Basak Subhash C, Natarajan Ramanathan, Mills Denise, Hawkins Douglas M, Kraker Jessica J
Natural Resources Research Institute, Center for Water and Environment, University of Minnesota-Duluth, 55811, USA.
J Chem Inf Model. 2006 Jan-Feb;46(1):65-77. doi: 10.1021/ci050215y.

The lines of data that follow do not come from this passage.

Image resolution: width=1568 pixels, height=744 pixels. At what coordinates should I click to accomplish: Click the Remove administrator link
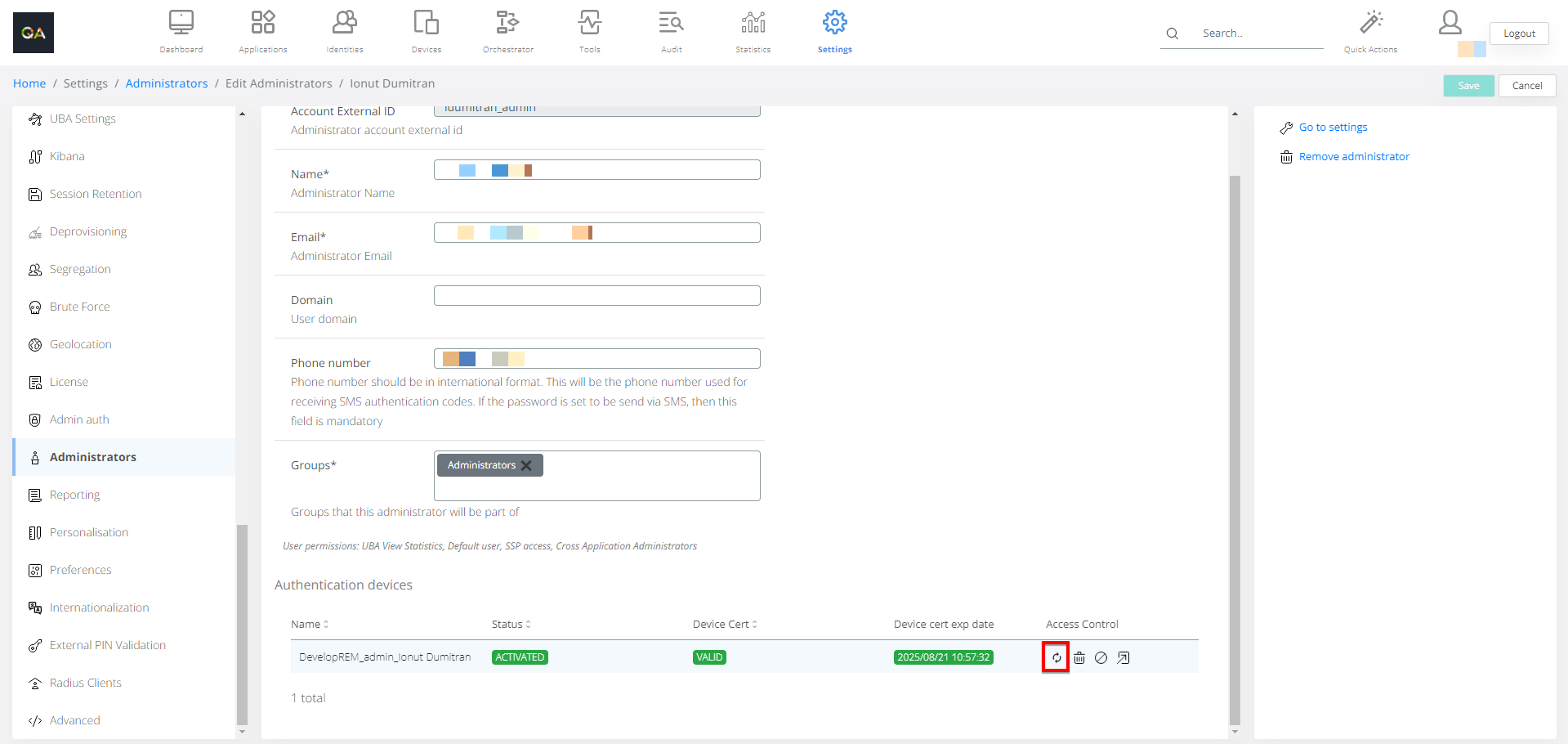pyautogui.click(x=1353, y=156)
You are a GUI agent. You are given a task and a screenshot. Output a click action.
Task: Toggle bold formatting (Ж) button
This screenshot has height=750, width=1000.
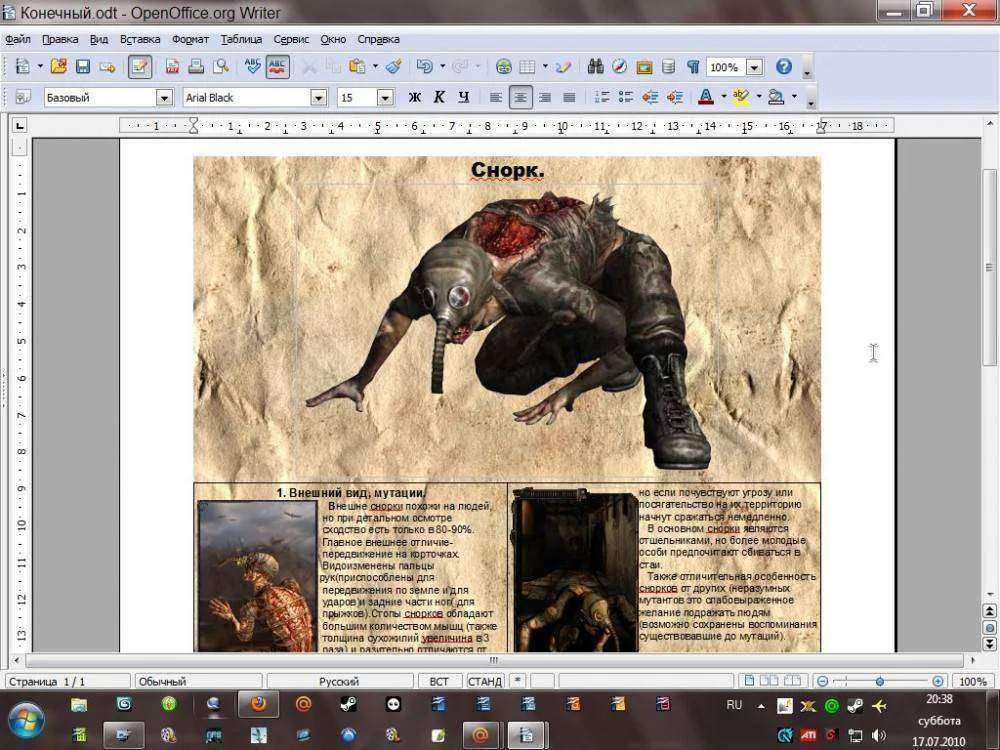(415, 97)
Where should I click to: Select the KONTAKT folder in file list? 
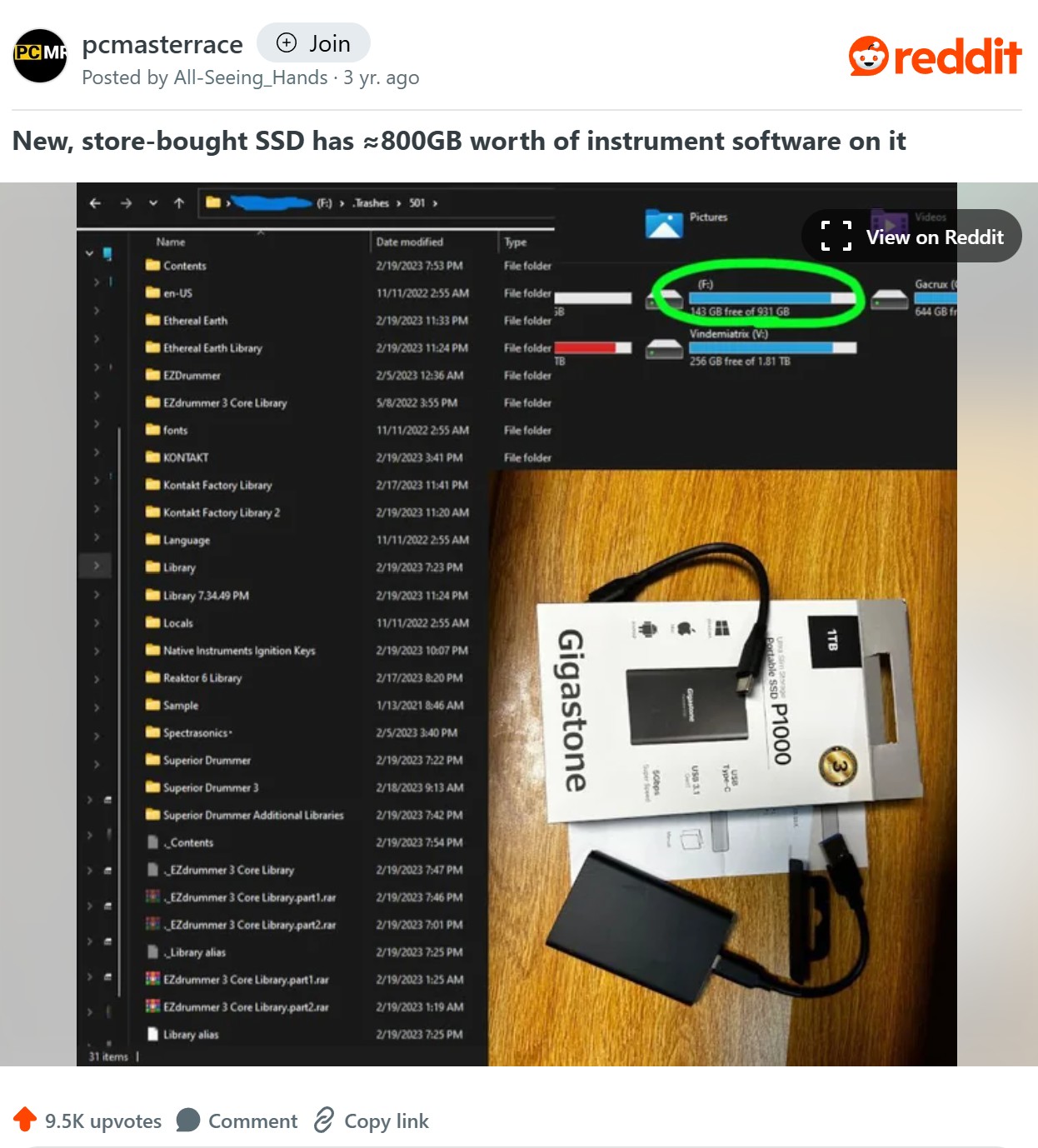point(185,457)
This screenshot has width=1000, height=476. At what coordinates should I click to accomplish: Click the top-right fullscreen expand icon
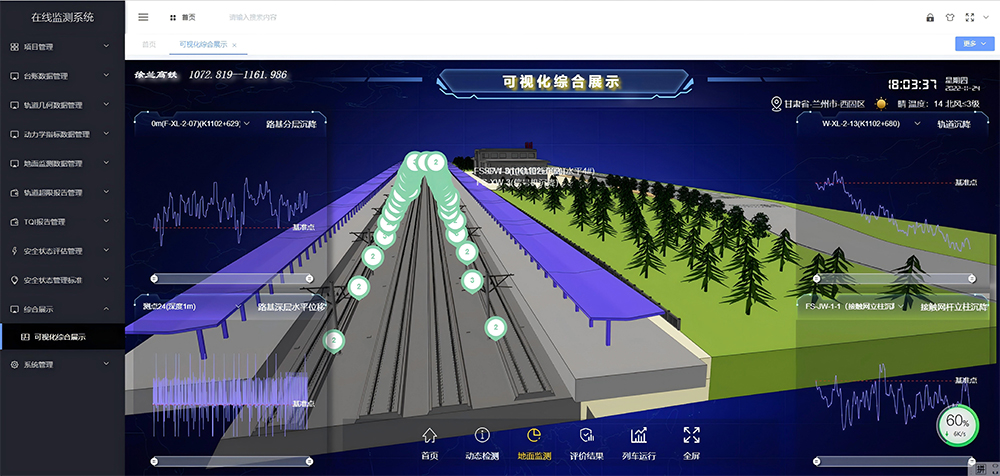tap(971, 17)
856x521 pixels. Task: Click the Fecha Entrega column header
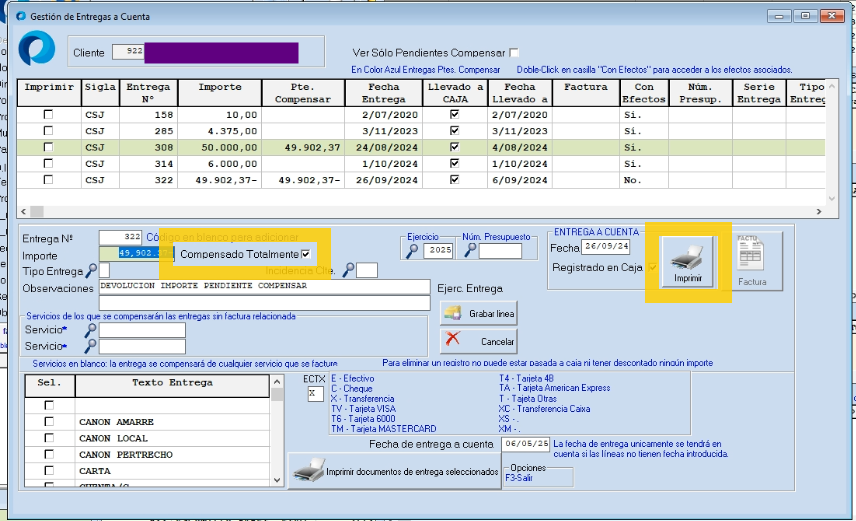pyautogui.click(x=383, y=93)

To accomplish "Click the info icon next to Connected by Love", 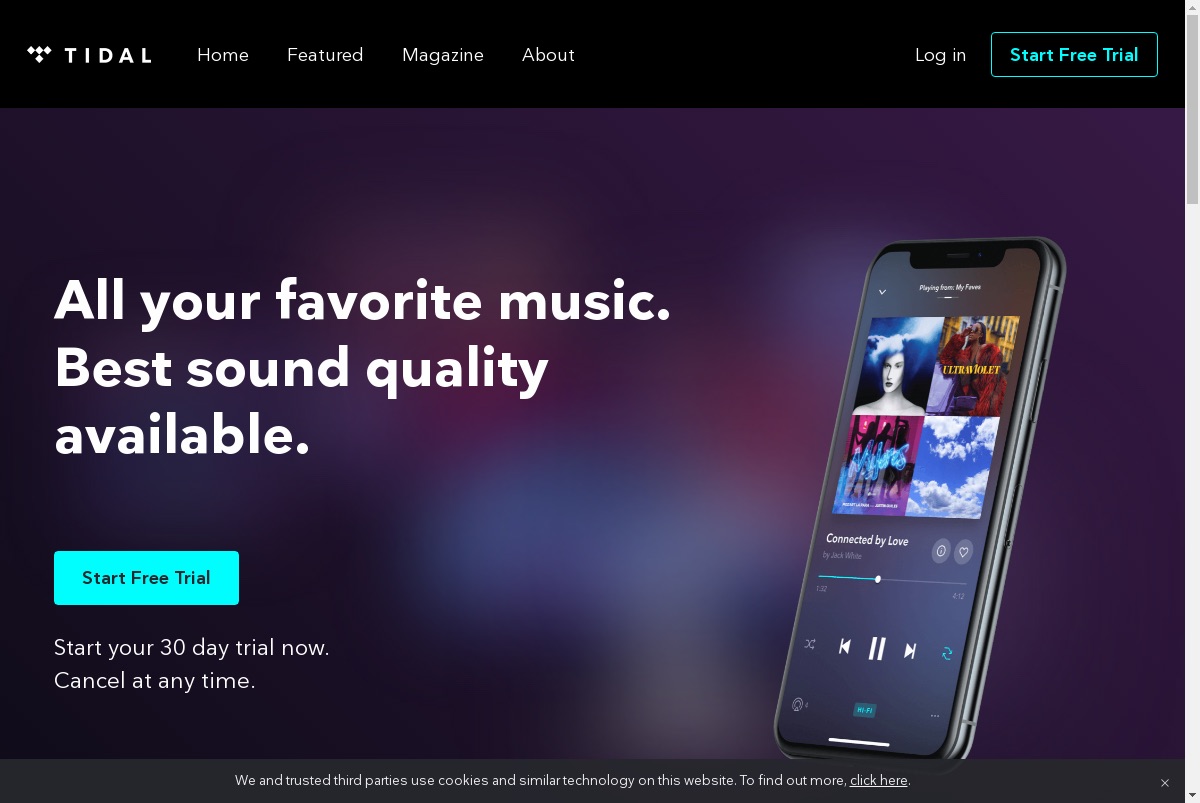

Quantitative structure-activity relationship (QSAR) modelers often encounter the problem of multicollinearity owing to the availability of large numbers of computable molecular descriptors. Sparsity of the variables while using descriptors such as atom pairs increases the complexity. Three different predictor-thinning methods, namely, a modified Gram-Schmidt algorithm, a marginal soft thresholding algorithm, and LASSO (least absolute shrinkage and selection operator), were utilized to reduce the number of descriptors prior to developing linear models. Juvenile hormone (JH) activity of 304 compounds on Culex pipiens larvae was taken as the model data set, and predictor trimming of a large number of diverse descriptors comprising 268 global molecular descriptors (topostructural, topochemical, and geometrical), 13 quantum chemical descriptors, and 915 atom pairs (substructural counts) was applied prior to linear regression by the ridge regression method. The data set (N = 304) was split into five calibration data sets of random samples of sizes 60/110/160/210/260, and the remaining 244/194/144/94/44 compounds were used for validations. LASSO was not found to be a very effective method in handling a large set of descriptors because the number of predictors retained could not exceed the number of observations. The results indicated that the modified Gram-Schmidt algorithm could be used to trim the number of predictors in the global molecular descriptor set where collinearity of the descriptors was the major concern. On the contrary, the soft thresholding approach was found to be an effective tool in subset selection from a diverse set of descriptors having both sparsity and multicollinearity, as in the case of the combined set of atom pairs and global molecular descriptors. The final model developed after variable selection was dominated more by atom pairs, which indicated the important structural moieties that affect JH activity of the compounds. The success of the method reiterates the fact that QSAR or quantitative structure-property relationship (QSPR) models can be developed for a diverse set of compounds using properly parametrized and diverse sets of descriptors, of course, with the selection of the appropriate statistical tools.
由于存在大量可计算的分子描述符,定量构效关系(QSAR)建模者经常遇到多重共线性问题。在使用诸如原子对之类的描述符时,变量的稀疏性增加了复杂性。在开发线性模型之前,采用了三种不同的预测变量精简方法,即改进的Gram-Schmidt算法、边际软阈值算法和LASSO(最小绝对收缩和选择算子)来减少描述符的数量。以304种化合物对致倦库蚊幼虫的保幼激素(JH)活性作为模型数据集,并在通过岭回归方法进行线性回归之前,对包含268个全局分子描述符(拓扑结构、拓扑化学和几何)、13个量子化学描述符和915个原子对(子结构计数)的大量不同描述符进行预测变量修剪。数据集(N = 304)被随机分成五个校准数据集,大小分别为60/110/160/210/260,其余244/194/144/94/44种化合物用于验证。发现LASSO在处理大量描述符时不是一种非常有效的方法,因为保留的预测变量数量不能超过观测值的数量。结果表明,改进的Gram-Schmidt算法可用于修剪全局分子描述符集中的预测变量数量,其中描述符的共线性是主要关注点。相反,软阈值方法被发现是从具有稀疏性和多重共线性的不同描述符集中进行子集选择的有效工具,如在原子对和全局分子描述符的组合集的情况下。变量选择后开发的最终模型更多地由原子对主导,这表明影响化合物JH活性的重要结构部分。该方法的成功再次强调了这样一个事实,即使用适当参数化和多样化的描述符集,当然,结合选择合适的统计工具,可以为各种化合物开发QSAR或定量构性关系(QSPR)模型。